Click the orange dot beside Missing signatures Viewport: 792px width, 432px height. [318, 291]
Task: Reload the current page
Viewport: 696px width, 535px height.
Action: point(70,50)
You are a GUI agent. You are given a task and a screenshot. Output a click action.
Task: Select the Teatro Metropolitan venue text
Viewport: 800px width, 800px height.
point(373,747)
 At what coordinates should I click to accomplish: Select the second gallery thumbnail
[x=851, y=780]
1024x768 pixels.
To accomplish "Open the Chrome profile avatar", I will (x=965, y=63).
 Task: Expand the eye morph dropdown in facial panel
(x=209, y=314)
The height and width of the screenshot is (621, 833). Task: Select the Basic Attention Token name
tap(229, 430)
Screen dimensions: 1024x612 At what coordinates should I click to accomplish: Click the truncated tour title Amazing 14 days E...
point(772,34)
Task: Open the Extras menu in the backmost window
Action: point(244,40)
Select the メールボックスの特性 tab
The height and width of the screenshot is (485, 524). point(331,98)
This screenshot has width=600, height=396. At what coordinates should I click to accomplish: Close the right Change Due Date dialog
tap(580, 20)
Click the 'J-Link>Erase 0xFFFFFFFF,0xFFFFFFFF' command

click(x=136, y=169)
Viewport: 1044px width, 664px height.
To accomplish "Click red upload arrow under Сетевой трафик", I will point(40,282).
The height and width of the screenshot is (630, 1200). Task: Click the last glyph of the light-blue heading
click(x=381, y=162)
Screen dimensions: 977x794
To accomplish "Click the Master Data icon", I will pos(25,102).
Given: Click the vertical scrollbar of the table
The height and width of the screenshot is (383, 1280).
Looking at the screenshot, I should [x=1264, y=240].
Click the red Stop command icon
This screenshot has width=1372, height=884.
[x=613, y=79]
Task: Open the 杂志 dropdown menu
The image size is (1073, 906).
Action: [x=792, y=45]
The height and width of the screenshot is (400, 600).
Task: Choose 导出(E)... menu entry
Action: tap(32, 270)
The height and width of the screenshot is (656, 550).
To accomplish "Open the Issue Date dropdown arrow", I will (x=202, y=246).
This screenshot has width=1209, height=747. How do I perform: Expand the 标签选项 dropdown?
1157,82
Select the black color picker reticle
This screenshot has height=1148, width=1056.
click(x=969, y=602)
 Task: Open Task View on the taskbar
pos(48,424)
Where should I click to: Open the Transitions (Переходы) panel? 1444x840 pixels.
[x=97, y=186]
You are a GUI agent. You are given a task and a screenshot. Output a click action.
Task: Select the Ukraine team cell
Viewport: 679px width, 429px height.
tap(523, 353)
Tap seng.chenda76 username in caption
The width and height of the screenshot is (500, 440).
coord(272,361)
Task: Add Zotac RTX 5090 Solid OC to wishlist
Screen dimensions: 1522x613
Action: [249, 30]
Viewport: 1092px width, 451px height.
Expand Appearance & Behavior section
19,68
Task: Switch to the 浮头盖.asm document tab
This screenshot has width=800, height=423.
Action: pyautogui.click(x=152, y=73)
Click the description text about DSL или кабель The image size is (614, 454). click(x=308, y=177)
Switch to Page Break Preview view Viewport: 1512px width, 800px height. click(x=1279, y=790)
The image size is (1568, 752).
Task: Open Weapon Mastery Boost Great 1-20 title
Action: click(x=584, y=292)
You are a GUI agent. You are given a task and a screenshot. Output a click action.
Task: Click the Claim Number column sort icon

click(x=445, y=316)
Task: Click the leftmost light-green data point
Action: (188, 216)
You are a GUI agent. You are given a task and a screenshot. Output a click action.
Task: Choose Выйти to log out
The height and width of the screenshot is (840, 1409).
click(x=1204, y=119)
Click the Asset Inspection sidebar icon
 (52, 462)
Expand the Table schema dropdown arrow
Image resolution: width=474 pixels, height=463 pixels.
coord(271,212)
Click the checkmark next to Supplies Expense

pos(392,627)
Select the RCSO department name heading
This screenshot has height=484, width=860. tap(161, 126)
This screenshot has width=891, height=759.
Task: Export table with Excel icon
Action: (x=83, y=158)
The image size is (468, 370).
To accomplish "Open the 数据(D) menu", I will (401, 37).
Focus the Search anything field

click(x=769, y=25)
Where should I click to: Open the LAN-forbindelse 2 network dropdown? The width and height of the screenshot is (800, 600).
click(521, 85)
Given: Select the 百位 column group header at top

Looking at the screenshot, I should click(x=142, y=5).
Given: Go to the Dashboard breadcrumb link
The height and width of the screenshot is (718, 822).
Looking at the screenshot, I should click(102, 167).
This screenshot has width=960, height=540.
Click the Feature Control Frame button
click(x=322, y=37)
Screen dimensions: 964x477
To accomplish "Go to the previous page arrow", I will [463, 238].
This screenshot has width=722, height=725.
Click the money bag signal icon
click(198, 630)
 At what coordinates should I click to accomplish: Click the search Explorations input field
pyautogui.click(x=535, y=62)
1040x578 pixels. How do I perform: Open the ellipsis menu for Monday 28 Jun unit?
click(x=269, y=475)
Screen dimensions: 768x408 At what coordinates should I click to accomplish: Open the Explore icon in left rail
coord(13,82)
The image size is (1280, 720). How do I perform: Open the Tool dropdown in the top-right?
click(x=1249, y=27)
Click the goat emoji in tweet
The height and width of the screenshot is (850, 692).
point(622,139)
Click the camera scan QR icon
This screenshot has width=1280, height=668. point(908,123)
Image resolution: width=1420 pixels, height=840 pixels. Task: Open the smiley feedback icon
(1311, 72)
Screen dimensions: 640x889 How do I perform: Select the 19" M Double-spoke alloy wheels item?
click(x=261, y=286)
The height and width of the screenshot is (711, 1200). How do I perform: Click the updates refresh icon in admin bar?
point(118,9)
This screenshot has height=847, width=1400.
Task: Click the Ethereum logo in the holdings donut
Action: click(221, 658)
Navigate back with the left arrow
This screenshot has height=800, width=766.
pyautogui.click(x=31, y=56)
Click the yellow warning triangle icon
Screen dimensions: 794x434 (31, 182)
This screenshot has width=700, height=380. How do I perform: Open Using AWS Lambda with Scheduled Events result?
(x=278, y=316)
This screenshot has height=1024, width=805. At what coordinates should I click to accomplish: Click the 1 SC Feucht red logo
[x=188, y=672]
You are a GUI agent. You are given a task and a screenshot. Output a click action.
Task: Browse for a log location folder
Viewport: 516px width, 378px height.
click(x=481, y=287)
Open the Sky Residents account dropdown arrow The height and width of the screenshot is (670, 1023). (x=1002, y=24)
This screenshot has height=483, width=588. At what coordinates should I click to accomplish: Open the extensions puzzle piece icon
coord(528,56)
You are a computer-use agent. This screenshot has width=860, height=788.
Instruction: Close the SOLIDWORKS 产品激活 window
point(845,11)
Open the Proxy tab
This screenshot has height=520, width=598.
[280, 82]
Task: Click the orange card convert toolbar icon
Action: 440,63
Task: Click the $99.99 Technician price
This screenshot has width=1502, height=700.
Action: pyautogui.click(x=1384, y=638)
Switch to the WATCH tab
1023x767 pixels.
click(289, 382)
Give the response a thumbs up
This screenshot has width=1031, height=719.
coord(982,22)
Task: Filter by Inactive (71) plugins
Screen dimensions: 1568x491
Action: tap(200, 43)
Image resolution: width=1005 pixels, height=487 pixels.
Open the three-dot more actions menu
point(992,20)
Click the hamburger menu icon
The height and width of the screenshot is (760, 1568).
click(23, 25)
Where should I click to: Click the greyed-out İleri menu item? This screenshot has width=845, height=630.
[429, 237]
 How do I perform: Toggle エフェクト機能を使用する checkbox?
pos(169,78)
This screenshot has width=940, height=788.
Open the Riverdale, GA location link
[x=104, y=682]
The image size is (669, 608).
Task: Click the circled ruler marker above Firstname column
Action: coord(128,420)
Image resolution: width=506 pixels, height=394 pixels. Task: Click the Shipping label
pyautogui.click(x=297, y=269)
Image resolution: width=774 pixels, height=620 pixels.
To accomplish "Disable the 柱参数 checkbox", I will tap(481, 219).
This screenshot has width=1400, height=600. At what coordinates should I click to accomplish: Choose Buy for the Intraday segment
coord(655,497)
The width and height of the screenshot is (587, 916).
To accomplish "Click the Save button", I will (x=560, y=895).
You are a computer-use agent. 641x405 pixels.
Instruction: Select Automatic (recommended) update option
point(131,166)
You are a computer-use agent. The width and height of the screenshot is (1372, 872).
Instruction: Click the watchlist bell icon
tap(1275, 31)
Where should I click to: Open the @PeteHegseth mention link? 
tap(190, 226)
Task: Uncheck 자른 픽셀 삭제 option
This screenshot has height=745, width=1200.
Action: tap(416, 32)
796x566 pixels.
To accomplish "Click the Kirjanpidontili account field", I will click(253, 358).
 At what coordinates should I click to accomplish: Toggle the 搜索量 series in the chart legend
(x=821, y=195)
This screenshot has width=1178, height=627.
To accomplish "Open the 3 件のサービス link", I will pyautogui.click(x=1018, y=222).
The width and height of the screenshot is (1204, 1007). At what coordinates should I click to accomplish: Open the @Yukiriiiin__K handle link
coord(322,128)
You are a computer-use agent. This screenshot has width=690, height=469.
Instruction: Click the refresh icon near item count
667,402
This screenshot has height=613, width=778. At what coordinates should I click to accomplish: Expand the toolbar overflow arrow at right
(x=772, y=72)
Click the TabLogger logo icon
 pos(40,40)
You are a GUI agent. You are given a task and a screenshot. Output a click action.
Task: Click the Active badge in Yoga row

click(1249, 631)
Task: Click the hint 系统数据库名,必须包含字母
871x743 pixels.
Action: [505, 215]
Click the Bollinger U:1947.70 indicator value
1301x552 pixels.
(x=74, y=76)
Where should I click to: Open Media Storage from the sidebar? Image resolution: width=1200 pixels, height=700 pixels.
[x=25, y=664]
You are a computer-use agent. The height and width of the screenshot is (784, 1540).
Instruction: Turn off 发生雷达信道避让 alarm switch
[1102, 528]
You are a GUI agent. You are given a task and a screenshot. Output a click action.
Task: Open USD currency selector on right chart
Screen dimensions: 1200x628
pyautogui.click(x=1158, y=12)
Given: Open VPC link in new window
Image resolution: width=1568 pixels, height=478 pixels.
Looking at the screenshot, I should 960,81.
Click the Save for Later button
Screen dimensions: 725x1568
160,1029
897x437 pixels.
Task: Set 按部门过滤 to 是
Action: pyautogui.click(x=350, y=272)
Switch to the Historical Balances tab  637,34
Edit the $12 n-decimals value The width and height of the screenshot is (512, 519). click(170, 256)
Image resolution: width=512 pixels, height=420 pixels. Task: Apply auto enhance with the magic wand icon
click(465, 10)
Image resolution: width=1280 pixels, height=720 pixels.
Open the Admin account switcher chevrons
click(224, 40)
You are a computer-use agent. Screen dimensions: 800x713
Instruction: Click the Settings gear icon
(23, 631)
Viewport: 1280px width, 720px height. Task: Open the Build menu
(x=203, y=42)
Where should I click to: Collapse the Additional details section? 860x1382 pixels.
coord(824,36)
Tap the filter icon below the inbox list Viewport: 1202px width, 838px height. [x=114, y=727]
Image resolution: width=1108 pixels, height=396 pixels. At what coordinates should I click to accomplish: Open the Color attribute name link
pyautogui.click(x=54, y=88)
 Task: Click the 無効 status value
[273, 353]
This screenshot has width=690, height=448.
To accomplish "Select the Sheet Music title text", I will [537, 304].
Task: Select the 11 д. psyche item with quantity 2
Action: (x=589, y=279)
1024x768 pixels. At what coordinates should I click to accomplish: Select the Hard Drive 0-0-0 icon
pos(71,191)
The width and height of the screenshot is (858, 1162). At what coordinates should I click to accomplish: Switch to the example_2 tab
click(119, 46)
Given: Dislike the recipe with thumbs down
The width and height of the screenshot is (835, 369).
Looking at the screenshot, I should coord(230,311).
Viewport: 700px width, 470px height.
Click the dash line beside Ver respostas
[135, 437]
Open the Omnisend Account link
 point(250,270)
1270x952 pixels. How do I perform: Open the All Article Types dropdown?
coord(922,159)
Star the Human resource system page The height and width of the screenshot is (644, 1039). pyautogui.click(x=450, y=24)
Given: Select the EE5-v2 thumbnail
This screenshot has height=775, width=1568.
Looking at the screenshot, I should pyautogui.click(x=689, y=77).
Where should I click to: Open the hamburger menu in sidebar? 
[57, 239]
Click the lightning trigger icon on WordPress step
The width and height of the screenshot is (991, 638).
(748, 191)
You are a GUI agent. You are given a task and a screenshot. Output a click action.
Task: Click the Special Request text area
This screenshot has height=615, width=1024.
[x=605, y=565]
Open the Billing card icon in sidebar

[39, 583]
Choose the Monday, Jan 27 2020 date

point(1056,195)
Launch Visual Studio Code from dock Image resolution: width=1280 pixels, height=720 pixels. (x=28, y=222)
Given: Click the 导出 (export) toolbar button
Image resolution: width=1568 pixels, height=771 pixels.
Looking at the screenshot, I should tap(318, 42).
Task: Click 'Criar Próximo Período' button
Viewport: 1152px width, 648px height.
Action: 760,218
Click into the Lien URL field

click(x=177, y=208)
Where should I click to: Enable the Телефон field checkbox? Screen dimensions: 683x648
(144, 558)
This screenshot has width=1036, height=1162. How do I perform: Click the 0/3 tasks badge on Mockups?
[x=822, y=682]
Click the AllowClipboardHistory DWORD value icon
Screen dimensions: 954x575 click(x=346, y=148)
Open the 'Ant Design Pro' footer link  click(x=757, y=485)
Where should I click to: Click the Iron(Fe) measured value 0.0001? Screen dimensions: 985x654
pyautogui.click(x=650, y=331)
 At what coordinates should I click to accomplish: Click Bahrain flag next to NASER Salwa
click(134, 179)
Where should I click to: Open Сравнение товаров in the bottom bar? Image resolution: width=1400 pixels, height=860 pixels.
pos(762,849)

════════════════

_Problem to work on_
Lines in the records that hold the word "thumbs" are to be counted; give only the total.

_Exercise response_
2